Psikolojik Desteğe İhtiyaç Duyuluyor
KODA’nın yakın çalıştığı topluluk üyeleriyle yapılan odak görüşmelerden öne çıkan ilk başlık psikolojik desteğe duyulan ihtiyaç oldu. Özellikle çocukların uyku ve beslenme düzenlerinin sağlıklı bir rutine oturtulması, topluluk üyelerinin bir arada olma hissine destek olacak buluşmaların yapılması, çocuklara yönelik etkinlik ve içeriklerin oluşturulması kritik. Görüşmelerden öne çıkan bir diğer başlık kırsala yönelik araştırma ve analizlerin gerekliliği oldu. Kırsaldaki okulların fiziki durumu, köy nüfusundaki değişimler, bu değişimlerin öğrenci-veli-öğretmen ilişkilerine etkisi, iç göç ile oluşabilecek ayrımcılık iklimi, öğretmenlerin tayin durumları, öğretmen adaylarının uygulamadan uzak kalacak olmaları gibi konuların bölgesel ve ulusal bazda incelenmesi gerekiyor.
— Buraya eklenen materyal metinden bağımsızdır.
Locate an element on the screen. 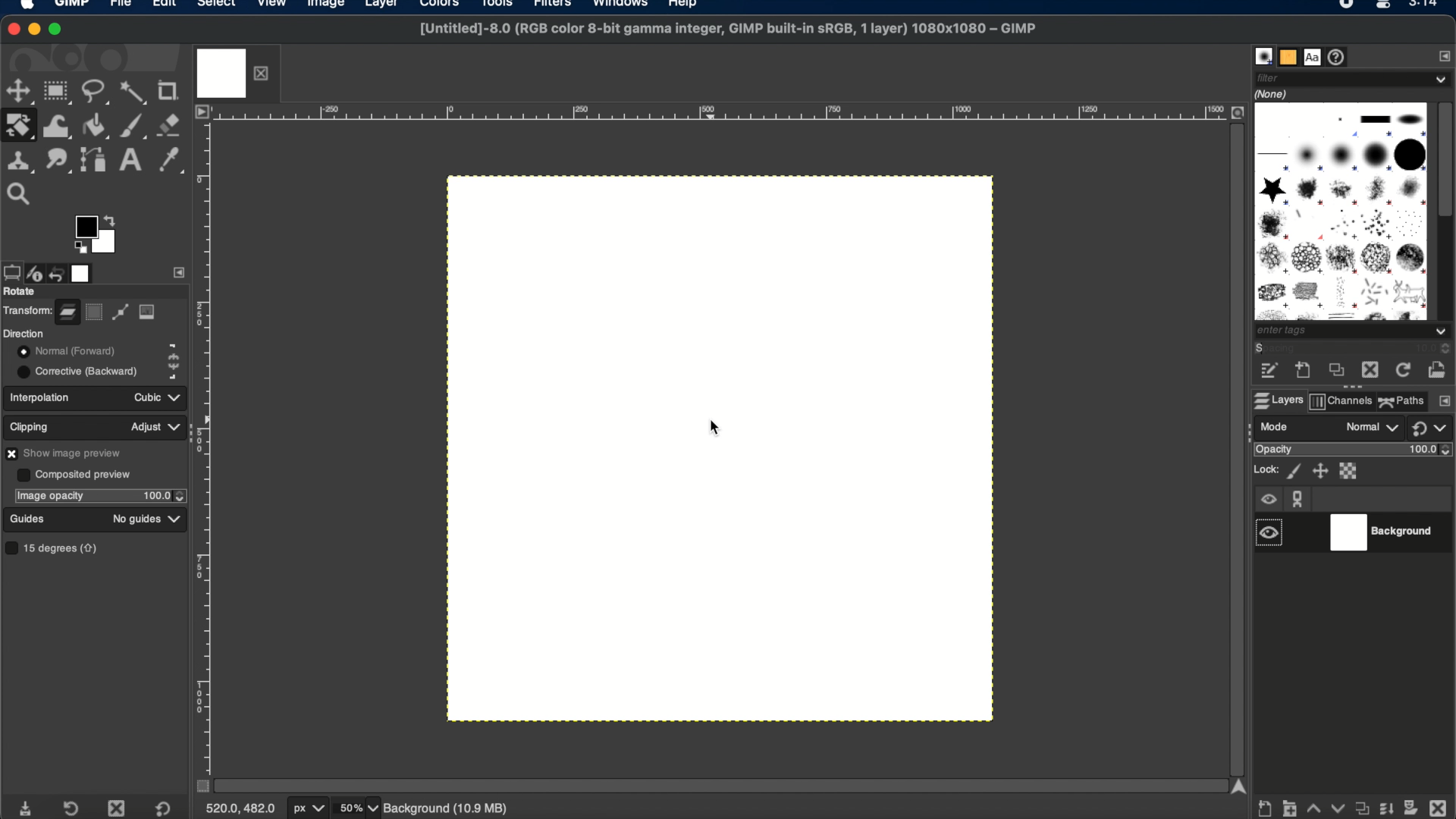 This screenshot has width=1456, height=819. move tool is located at coordinates (19, 91).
Raporda ayrıca konteyner kentlerin tasarımında sivil toplum kuruluşlarının yer alması gerektiği vurgulanıyor.
Bir diğer önemli nokta ise depremler sonrası yaşanan zorunlu iç göçten dolayı depremzedelere yönelik orta ve uzun vadeli kalkınma ve yeniden yapılanma planları sadece deprem bölgesiyle sınırlı kalmamalı. Öte yandan özellikle eğitim başlığında kırsal alanlar için mutlaka belli fırsat ve zorluklar gözetilmeli. Kırsal bölgeler kolektif üretim, doğa ile iç içe olma, kendi kendine yetebilme gibi fırsatları içinde barındırıyor. Bu fırsatların yanında zaten var olan altyapı sorunları, deprem sonrası yaşanacak tersine göçün nüfus yoğunluğu yaratacak olması, öğretmen ve öğrencilerin okul değişiklik taleplerinin öngörülememesi, sağlam kalan köy okullarının barınma alanı olarak kullanılması gibi zorluklarsa bölgesel kalkınma planları yapılırken mutlaka göz önünde bulundurulması gereken dinamikler olarak öne çıkıyor.